Offered to those in the age-group of 45-70 years, the policy comes with a fixed tenure of 15 years. The minimum premium under the plan is Rs 25,000, but it does not prescribe any upper-limit. The sum assured, or life cover, will be 1.1 times the premium paid by the insured.
Premium allocation charges for single premiums over and below Rs 10 lakh are 1.5 per cent, and 2.5 per cent respectively. Annual policy administration charges will range from 0.01 per cent-0.05 per cent, depending on the premium amount and number of completed policy years. Mortality charges, like all life policies, are computed on the basis of your age and sum assured.

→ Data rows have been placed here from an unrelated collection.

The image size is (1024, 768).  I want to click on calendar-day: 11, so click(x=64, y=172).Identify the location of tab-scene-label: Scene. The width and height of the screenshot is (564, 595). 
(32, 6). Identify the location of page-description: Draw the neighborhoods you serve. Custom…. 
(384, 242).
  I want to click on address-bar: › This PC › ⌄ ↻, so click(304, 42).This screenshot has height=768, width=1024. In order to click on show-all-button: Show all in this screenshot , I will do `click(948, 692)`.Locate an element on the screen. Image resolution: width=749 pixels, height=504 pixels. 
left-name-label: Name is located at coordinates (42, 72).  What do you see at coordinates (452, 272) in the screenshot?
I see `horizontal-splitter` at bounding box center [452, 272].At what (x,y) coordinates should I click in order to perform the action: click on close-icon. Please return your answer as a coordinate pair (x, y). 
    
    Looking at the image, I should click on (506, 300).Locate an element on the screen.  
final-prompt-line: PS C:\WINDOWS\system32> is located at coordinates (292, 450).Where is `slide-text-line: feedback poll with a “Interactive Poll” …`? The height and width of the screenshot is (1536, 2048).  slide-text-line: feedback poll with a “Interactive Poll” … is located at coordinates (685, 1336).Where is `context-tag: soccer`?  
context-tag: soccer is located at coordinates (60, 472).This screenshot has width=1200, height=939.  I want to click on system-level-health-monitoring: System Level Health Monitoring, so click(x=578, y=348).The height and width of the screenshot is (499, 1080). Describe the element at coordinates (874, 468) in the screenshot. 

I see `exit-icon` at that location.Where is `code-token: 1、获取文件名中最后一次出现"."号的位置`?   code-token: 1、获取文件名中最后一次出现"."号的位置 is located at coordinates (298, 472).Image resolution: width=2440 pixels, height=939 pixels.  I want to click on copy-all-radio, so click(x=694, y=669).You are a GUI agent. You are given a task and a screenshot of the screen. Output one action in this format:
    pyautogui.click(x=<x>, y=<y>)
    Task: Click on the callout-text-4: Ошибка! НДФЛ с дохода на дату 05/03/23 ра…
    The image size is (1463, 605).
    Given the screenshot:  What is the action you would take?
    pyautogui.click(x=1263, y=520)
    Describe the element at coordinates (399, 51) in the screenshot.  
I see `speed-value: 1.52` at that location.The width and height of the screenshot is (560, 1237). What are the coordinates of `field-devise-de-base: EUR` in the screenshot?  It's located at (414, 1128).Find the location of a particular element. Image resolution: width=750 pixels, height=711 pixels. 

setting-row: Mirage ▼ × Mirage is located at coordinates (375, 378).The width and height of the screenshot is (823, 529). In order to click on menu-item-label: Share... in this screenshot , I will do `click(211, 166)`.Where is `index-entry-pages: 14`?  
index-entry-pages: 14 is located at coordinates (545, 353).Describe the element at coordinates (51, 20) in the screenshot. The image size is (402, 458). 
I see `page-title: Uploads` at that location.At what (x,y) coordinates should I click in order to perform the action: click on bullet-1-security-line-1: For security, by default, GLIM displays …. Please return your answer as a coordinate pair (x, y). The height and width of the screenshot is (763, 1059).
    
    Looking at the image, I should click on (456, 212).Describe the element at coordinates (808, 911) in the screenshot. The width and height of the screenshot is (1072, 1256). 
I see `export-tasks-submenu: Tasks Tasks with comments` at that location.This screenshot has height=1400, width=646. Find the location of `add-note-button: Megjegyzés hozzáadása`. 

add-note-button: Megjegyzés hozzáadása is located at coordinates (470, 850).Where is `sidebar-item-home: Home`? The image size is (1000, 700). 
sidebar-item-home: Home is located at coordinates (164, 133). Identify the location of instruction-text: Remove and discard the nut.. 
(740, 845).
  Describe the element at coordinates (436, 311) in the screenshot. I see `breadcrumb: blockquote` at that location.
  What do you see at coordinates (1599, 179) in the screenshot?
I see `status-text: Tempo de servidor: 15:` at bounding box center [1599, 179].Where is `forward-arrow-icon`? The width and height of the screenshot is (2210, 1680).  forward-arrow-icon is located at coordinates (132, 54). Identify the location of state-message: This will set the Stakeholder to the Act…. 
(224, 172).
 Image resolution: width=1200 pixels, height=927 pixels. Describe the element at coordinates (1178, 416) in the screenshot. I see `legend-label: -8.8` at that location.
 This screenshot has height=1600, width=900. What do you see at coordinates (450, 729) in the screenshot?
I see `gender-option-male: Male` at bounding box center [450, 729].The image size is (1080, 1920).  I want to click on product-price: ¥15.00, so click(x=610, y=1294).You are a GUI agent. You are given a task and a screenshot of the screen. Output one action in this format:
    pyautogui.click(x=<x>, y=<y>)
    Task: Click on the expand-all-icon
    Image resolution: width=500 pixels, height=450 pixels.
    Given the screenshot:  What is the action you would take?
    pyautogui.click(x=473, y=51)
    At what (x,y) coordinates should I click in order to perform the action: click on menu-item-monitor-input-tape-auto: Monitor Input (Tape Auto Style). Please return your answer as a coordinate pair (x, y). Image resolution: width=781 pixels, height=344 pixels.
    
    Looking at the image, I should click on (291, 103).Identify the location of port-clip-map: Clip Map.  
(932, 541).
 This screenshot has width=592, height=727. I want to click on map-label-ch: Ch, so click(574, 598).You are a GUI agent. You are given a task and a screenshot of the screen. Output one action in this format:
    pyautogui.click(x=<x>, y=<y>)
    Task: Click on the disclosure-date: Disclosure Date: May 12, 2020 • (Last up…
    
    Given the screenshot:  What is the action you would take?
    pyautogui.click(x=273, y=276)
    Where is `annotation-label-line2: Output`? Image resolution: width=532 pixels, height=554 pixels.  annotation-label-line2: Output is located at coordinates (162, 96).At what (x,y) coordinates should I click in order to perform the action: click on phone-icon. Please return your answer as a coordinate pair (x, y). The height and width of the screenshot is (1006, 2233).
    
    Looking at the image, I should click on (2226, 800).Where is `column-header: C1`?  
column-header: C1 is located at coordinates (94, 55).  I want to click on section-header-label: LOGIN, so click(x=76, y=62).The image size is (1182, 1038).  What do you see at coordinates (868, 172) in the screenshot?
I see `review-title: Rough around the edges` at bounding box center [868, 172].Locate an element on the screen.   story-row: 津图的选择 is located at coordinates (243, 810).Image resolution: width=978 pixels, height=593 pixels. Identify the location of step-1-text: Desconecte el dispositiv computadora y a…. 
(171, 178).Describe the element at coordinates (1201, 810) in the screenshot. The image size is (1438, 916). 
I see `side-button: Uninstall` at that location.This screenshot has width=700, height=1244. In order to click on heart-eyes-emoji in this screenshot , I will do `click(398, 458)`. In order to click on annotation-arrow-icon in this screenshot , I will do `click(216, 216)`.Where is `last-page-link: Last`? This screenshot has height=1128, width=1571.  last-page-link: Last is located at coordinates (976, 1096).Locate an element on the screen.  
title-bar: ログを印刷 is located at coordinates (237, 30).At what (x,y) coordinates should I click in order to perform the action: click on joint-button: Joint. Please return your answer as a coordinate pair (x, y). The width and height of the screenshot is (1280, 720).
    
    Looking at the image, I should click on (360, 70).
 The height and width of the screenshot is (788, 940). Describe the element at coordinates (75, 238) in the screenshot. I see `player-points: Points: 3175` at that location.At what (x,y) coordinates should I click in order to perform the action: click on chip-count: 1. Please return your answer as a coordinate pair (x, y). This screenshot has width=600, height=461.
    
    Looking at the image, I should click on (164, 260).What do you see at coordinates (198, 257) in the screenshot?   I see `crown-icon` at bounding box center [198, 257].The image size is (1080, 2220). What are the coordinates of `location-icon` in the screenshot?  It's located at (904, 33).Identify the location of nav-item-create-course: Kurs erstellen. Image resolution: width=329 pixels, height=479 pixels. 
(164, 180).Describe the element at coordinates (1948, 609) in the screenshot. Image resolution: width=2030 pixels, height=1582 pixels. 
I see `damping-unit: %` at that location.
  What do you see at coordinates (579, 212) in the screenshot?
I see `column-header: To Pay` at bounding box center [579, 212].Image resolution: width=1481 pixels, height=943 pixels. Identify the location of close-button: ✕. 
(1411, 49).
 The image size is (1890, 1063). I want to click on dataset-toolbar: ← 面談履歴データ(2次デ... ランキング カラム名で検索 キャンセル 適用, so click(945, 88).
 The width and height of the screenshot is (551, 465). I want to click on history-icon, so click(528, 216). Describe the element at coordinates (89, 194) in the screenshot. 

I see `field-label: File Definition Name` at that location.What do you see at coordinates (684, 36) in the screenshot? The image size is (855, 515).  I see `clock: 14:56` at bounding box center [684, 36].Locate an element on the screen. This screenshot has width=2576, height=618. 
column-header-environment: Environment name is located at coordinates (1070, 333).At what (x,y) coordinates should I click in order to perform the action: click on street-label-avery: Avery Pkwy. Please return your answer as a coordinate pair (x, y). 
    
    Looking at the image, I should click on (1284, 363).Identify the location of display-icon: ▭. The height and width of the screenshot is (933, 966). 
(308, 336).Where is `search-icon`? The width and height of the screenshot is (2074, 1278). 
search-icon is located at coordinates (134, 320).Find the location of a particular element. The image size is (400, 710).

The plan offers five fund options - short-term fund, income fund, balanced fund, blue-chip fund and opportunities fund - to choose from, depending on your risk appetite.
At maturity, you will be entitled to the accumulated fund value. You also have the option of withdrawing this amount in installments (minimum Rs 10,000) over a period of five years post maturity.
In the event of the policyholder's death, the nominees will be handed over the fund value or sum assured (minus withdrawals made), whichever is greater. For the purpose, withdrawals made during the two-year period preceding the date of death will be taken into account, if the policyholder dies before he/she turns 60. In case death occurs after the policyholder crosses this threshold, withdrawals made by him/her after attaining the age of 58 will be deducted from the sum assured.
Upside: You can consider this product if you have a lump-sum amount that you wish to direct towards building your retirement kitty. It could suit your requirements if you are looking for an investment option that also offers some element for protection for your dependents.
Downside: Financial planners do not recommend combining insurance and investment objectives. This apart, those over the age of 60 may not have any dependents, rendering the product's life cover - for which they pay mortality charges - redundant.